Eso no se entiende en Ghana. Después de los arrestos de los gays, hablé en la Universidad de Ghana sobre la cobertura de los homosexuales en los medios. Aunque nadie protestó por la cobertura del Daily Graphic , tampoco hubo quien condenara la homosexualidad. Más bien, recibí una disertación corta de una de las estudiantes en donde explicaba que frecuentemente recibía proposiciones de mujeres mayores casadas en los clubes nocturnos. Otras dos mujeres dijeron que a ellas les pasaba lo mismo y sostuvieron que el lesbianismo se practica ampliamente en Accra, aunque eso no se reconoce públicamente.

El lesbianismo, por supuesto, es una práctica menos amenazadora para los hombres que dirigen Ghana. Se asume que ningún hombre africano es gay, y el contacto físico entre hombres se presume inocente.

Sin embargo, las contradicciones abundan. Cierta vez, en una ceremonia tradicional en la que un niño pequeño recibía su nombre tribal, vi al orgulloso padre bailar junto con media docena de amigos hombres ante un grupo de asistentes. Los movimientos que hacían eran sexualmente sugestivos, y en ocasiones se tocaban e incluso se tomaban de las manos. Mientras observaba, un europeo me explicó que ese tipo de danzas son aceptadas, siempre y cuando el contacto entre los hombres quede indefinido.

En Ghana y en gran parte de Africa, existe una cultura de silencio alrededor del amor entre personas del mismo sexo (rasgo cultural que muchos occidentales, educados con los conceptos de derechos y apertura encuentran inaceptable).

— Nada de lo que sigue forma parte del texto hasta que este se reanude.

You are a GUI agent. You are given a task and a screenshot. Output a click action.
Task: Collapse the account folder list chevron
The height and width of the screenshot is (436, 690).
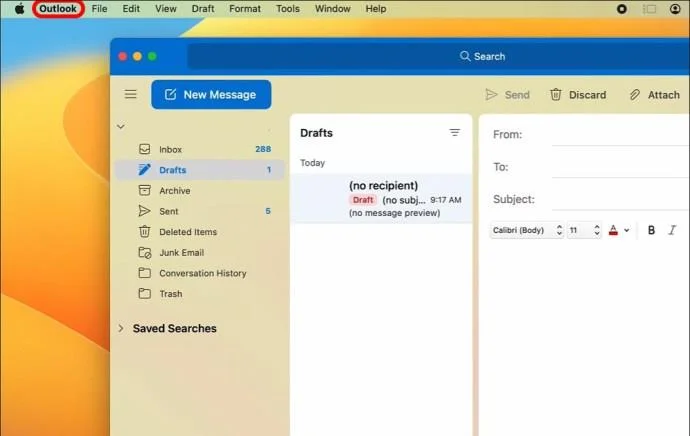click(x=121, y=127)
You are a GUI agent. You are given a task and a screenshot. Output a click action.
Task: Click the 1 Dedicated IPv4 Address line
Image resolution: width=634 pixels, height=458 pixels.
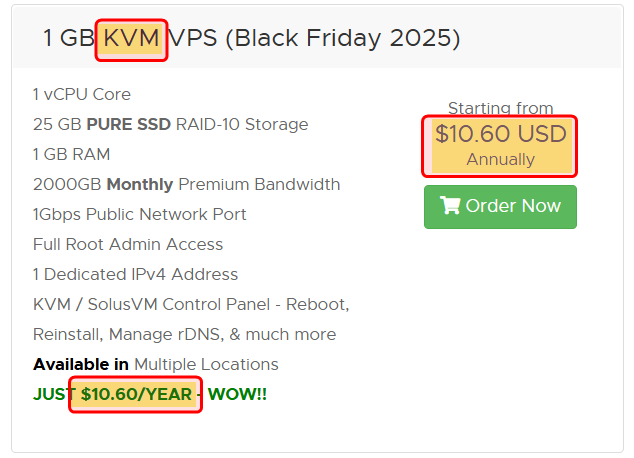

No obstante, la noción de declarar abiertamente su preferencia sexual puede no ser una solución para todos los homosexuales africanos. Las nociones del bien y el mal a menudo caen bajo las tensiones irreconciliables entre tradición y modernidad, el individuo y la comunidad.

En el Africa subsahariana me viene a la mente el dicho de que el silencio es oro. Bajo el manto del silencio, los gays se abstienen de provocar los conflictos que crearía una defensa más abierta de la homosexualidad. Pero los recientes arrestos en Ghana revelan el verdadero precio de esa estrategia.